▸ OBJECTIVE
Recast the rows from the line containing "The image size is (509, 371)." through the end of the rows as a two-column CSV with the columns request and answer, one line per request. Put each field in quotation marks and turn any line breaks into spaces.

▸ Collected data
** START **

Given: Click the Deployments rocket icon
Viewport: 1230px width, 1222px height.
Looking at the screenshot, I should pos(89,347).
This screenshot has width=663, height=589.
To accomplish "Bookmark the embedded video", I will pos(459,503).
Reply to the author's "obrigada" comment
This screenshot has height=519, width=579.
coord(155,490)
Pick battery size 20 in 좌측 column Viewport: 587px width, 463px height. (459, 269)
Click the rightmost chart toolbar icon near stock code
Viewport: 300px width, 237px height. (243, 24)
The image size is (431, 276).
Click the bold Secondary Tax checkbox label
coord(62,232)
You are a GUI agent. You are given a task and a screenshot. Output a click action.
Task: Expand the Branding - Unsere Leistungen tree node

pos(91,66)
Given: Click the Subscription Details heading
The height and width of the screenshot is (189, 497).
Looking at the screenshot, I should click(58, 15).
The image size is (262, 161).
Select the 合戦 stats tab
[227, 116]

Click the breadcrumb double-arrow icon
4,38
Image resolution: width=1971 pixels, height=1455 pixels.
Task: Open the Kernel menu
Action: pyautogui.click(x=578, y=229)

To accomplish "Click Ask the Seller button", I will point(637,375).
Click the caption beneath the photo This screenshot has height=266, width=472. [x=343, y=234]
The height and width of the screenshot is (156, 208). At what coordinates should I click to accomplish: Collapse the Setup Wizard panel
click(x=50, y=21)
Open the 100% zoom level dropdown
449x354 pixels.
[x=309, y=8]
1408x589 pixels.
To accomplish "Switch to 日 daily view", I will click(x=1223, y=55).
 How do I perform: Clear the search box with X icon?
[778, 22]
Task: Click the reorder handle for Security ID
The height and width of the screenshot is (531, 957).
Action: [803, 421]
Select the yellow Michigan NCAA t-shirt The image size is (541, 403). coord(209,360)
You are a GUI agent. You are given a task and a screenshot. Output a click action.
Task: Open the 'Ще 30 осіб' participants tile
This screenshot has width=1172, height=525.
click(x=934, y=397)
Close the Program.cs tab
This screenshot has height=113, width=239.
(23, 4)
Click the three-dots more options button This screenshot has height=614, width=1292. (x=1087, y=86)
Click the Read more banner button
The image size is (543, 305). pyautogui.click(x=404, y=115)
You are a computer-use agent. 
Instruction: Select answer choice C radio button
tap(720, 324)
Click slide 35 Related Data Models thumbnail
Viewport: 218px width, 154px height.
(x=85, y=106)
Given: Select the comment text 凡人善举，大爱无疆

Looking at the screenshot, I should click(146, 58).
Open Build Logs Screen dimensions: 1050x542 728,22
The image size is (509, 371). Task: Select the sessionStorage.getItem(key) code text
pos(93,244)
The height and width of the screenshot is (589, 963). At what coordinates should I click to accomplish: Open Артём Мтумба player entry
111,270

** END **

▸ FULL SOLUTION
request,answer
"The image size is (509, 371). Task: Select the sessionStorage.getItem(key) code text","pos(93,244)"
"The height and width of the screenshot is (589, 963). At what coordinates should I click to accomplish: Open Артём Мтумба player entry","111,270"